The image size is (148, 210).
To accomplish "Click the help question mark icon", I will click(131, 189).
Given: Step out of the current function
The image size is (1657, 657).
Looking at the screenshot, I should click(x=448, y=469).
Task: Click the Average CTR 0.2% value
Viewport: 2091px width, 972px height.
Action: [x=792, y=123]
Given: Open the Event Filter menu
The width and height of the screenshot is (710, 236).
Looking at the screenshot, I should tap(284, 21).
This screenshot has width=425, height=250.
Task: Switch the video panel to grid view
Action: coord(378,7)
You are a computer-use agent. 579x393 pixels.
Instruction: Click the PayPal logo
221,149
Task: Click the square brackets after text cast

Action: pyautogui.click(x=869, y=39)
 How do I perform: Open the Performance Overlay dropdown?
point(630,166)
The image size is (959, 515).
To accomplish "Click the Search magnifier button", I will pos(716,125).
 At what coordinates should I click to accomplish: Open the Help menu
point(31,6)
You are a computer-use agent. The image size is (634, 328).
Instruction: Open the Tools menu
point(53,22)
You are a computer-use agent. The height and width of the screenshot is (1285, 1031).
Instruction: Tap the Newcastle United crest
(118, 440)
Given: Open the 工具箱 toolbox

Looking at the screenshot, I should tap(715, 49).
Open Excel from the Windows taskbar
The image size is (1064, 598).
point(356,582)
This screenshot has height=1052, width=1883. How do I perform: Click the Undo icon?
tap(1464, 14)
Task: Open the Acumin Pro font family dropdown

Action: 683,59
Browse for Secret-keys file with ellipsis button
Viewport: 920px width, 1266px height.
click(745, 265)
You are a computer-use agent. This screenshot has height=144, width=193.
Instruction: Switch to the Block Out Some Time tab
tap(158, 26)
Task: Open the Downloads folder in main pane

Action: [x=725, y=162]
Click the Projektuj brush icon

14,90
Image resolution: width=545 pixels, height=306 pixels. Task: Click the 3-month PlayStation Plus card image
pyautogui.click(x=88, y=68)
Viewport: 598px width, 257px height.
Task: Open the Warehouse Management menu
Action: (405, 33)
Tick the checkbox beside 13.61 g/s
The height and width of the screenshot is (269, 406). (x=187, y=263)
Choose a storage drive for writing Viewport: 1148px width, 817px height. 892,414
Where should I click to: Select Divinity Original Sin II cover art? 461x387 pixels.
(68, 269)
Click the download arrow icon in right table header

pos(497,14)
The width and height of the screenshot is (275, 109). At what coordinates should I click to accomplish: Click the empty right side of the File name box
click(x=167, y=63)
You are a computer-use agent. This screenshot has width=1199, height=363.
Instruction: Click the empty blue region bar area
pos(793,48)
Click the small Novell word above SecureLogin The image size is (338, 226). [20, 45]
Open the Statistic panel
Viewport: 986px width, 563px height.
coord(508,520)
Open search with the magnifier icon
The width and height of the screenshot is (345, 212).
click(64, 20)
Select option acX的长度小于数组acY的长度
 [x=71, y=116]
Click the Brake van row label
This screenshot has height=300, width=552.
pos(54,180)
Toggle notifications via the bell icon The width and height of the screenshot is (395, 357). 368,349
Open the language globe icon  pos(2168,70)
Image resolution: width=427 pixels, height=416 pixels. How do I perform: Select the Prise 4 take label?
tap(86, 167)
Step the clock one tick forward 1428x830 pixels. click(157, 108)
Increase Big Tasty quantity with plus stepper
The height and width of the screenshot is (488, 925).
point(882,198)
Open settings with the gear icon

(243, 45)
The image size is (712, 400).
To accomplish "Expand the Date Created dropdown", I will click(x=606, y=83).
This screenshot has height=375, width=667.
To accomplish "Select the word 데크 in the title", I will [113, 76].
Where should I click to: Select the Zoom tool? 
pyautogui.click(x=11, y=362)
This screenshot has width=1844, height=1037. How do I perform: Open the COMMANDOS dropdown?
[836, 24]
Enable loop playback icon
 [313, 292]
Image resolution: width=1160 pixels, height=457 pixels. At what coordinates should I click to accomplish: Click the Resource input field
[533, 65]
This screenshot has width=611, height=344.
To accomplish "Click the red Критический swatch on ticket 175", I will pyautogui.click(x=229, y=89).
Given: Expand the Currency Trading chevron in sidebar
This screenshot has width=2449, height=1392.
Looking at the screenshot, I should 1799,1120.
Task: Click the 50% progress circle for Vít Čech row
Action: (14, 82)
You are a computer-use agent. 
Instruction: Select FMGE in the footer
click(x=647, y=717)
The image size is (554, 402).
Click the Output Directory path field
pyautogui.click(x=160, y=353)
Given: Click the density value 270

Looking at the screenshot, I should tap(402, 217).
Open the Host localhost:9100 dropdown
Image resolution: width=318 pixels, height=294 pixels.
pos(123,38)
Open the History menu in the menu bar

◆ ◆ ◆

**Goal:** Please reproduce all of the rows above word for word, with no changes.

**Task result:**
The image size is (148, 210).
To accomplish "Click the help question mark icon", I will click(131, 189).
Given: Step out of the current function
The image size is (1657, 657).
Looking at the screenshot, I should click(x=448, y=469).
Task: Click the Average CTR 0.2% value
Viewport: 2091px width, 972px height.
Action: [x=792, y=123]
Given: Open the Event Filter menu
The width and height of the screenshot is (710, 236).
Looking at the screenshot, I should tap(284, 21).
This screenshot has width=425, height=250.
Task: Switch the video panel to grid view
Action: coord(378,7)
You are a computer-use agent. 579x393 pixels.
Instruction: Click the PayPal logo
221,149
Task: Click the square brackets after text cast

Action: pyautogui.click(x=869, y=39)
 How do I perform: Open the Performance Overlay dropdown?
point(630,166)
The image size is (959, 515).
To accomplish "Click the Search magnifier button", I will pos(716,125).
 At what coordinates should I click to accomplish: Open the Help menu
point(31,6)
You are a computer-use agent. The image size is (634, 328).
Instruction: Open the Tools menu
point(53,22)
You are a computer-use agent. The height and width of the screenshot is (1285, 1031).
Instruction: Tap the Newcastle United crest
(118, 440)
Given: Open the 工具箱 toolbox

Looking at the screenshot, I should tap(715, 49).
Open Excel from the Windows taskbar
The image size is (1064, 598).
point(356,582)
This screenshot has height=1052, width=1883. How do I perform: Click the Undo icon?
tap(1464, 14)
Task: Open the Acumin Pro font family dropdown

Action: 683,59
Browse for Secret-keys file with ellipsis button
Viewport: 920px width, 1266px height.
click(745, 265)
You are a computer-use agent. This screenshot has height=144, width=193.
Instruction: Switch to the Block Out Some Time tab
tap(158, 26)
Task: Open the Downloads folder in main pane

Action: [x=725, y=162]
Click the Projektuj brush icon

14,90
Image resolution: width=545 pixels, height=306 pixels. Task: Click the 3-month PlayStation Plus card image
pyautogui.click(x=88, y=68)
Viewport: 598px width, 257px height.
Task: Open the Warehouse Management menu
Action: (405, 33)
Tick the checkbox beside 13.61 g/s
The height and width of the screenshot is (269, 406). (x=187, y=263)
Choose a storage drive for writing Viewport: 1148px width, 817px height. 892,414
Where should I click to: Select Divinity Original Sin II cover art? 461x387 pixels.
(68, 269)
Click the download arrow icon in right table header

pos(497,14)
The width and height of the screenshot is (275, 109). At what coordinates should I click to accomplish: Click the empty right side of the File name box
click(x=167, y=63)
You are a computer-use agent. This screenshot has width=1199, height=363.
Instruction: Click the empty blue region bar area
pos(793,48)
Click the small Novell word above SecureLogin The image size is (338, 226). [20, 45]
Open the Statistic panel
Viewport: 986px width, 563px height.
coord(508,520)
Open search with the magnifier icon
The width and height of the screenshot is (345, 212).
click(64, 20)
Select option acX的长度小于数组acY的长度
 [x=71, y=116]
Click the Brake van row label
This screenshot has height=300, width=552.
pos(54,180)
Toggle notifications via the bell icon The width and height of the screenshot is (395, 357). 368,349
Open the language globe icon  pos(2168,70)
Image resolution: width=427 pixels, height=416 pixels. How do I perform: Select the Prise 4 take label?
tap(86, 167)
Step the clock one tick forward 1428x830 pixels. click(157, 108)
Increase Big Tasty quantity with plus stepper
The height and width of the screenshot is (488, 925).
point(882,198)
Open settings with the gear icon

(243, 45)
The image size is (712, 400).
To accomplish "Expand the Date Created dropdown", I will click(x=606, y=83).
This screenshot has height=375, width=667.
To accomplish "Select the word 데크 in the title", I will [113, 76].
Where should I click to: Select the Zoom tool? 
pyautogui.click(x=11, y=362)
This screenshot has width=1844, height=1037. How do I perform: Open the COMMANDOS dropdown?
[836, 24]
Enable loop playback icon
 [313, 292]
Image resolution: width=1160 pixels, height=457 pixels. At what coordinates should I click to accomplish: Click the Resource input field
[533, 65]
This screenshot has width=611, height=344.
To accomplish "Click the red Критический swatch on ticket 175", I will pyautogui.click(x=229, y=89).
Given: Expand the Currency Trading chevron in sidebar
This screenshot has width=2449, height=1392.
Looking at the screenshot, I should 1799,1120.
Task: Click the 50% progress circle for Vít Čech row
Action: (14, 82)
You are a computer-use agent. 
Instruction: Select FMGE in the footer
click(x=647, y=717)
The image size is (554, 402).
Click the Output Directory path field
pyautogui.click(x=160, y=353)
Given: Click the density value 270

Looking at the screenshot, I should tap(402, 217).
Open the Host localhost:9100 dropdown
Image resolution: width=318 pixels, height=294 pixels.
pos(123,38)
Open the History menu in the menu bar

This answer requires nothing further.